[[ Material for this exercise, beginning ]]

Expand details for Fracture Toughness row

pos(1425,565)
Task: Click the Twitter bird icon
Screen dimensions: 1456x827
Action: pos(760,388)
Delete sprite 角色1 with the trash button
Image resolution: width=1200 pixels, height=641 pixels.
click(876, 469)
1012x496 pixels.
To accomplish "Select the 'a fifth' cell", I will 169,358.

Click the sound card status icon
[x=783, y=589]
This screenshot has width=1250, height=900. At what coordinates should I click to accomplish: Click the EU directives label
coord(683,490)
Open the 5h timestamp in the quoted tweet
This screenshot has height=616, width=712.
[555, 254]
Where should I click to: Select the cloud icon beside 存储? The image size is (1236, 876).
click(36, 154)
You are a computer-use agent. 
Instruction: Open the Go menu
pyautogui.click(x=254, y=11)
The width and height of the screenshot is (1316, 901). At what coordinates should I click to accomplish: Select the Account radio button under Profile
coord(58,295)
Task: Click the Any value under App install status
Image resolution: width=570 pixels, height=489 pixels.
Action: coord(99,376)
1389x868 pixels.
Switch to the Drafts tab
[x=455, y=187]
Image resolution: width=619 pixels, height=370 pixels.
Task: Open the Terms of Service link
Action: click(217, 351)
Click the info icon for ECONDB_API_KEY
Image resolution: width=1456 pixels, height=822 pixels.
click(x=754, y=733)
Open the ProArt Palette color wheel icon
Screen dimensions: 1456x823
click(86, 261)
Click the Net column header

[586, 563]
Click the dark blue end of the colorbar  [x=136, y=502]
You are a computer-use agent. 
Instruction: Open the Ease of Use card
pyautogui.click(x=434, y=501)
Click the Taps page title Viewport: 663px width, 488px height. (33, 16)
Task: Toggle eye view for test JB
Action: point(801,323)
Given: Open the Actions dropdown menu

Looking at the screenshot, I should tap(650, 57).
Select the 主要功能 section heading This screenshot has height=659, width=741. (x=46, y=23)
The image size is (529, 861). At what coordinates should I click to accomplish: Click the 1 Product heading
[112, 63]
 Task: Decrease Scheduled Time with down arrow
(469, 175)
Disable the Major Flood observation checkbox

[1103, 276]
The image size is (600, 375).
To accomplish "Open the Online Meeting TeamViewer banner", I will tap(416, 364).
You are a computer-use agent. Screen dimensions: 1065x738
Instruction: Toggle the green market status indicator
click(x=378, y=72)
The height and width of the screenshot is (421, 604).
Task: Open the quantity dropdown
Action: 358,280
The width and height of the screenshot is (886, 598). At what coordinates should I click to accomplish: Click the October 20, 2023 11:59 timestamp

[[ Material for this exercise, end ]]

Write out each line above containing "will".

**The completed task**
To accomplish "Select the 'a fifth' cell", I will 169,358.
To accomplish "Open the Online Meeting TeamViewer banner", I will tap(416, 364).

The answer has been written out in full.